─── Brano di lettura

Osare o non osare...

26 luglio 2013

Il problema di Dare è che, a dispetto del titolo, tutto fa tranne che osare. I suoi personaggi sono risaputi fino alla noia e offrono allo spettatore esattamente quello che ci si può aspettare da un film adolescenziale di ambientazione scolastica. Ovvero il bulletto biondo ricco piacente ignorante (Johnny); la racchia secchia medio-borghese (Alexa); il rospo gay piccolo-borghese (Ben). Se si deve creare dramma, il mondo liceale si costruisce sempre così, opponendo bellezza e bruttezza e associando alla prima un’autonoma forza vitale, sufficiente ad assicurare privilegi e successo (a che pro dunque slogarsi il cervello sui libri?), alla seconda una cultura dalla finalità puramente revanscista (i brutti studiano per riscattarsi e cercare di sottrarre ai belli qualcosa della loro fortuna, ma altrimenti ne farebbero volentieri a meno).

──────
─── Estratto del materiale

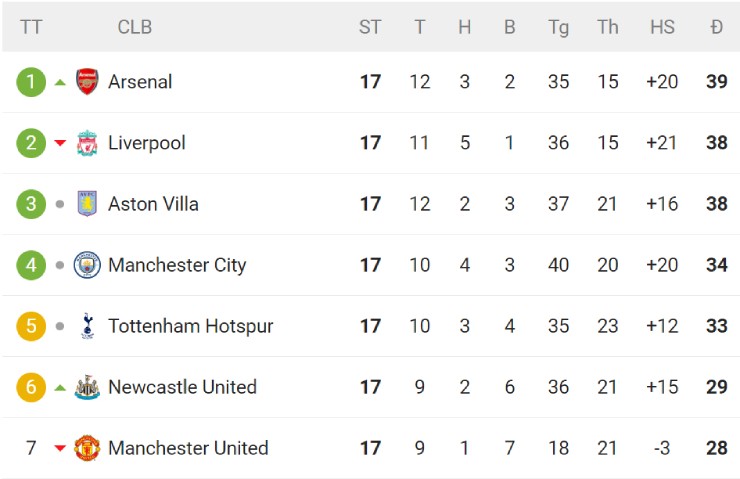The width and height of the screenshot is (740, 479).
Task: Click the green rank 1 badge
Action: (x=31, y=82)
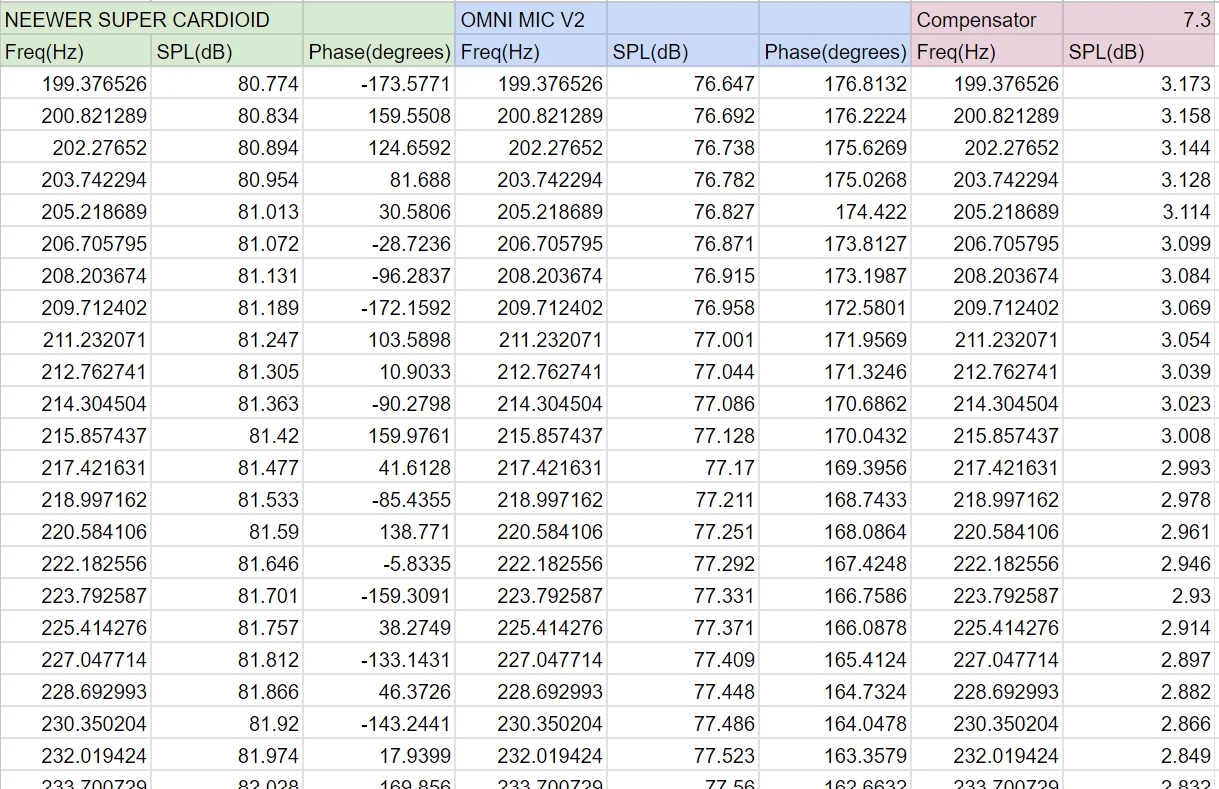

──────

[Obiettivo del compito]
Trascrivi parola per parola il passo della recensione di Dare compreso tra "Il problema di" e "volentieri a meno).", estremi inclusi.

[Risultato corretto]
Il problema di Dare è che, a dispetto del titolo, tutto fa tranne che osare. I suoi personaggi sono risaputi fino alla noia e offrono allo spettatore esattamente quello che ci si può aspettare da un film adolescenziale di ambientazione scolastica. Ovvero il bulletto biondo ricco piacente ignorante (Johnny); la racchia secchia medio-borghese (Alexa); il rospo gay piccolo-borghese (Ben). Se si deve creare dramma, il mondo liceale si costruisce sempre così, opponendo bellezza e bruttezza e associando alla prima un’autonoma forza vitale, sufficiente ad assicurare privilegi e successo (a che pro dunque slogarsi il cervello sui libri?), alla seconda una cultura dalla finalità puramente revanscista (i brutti studiano per riscattarsi e cercare di sottrarre ai belli qualcosa della loro fortuna, ma altrimenti ne farebbero volentieri a meno).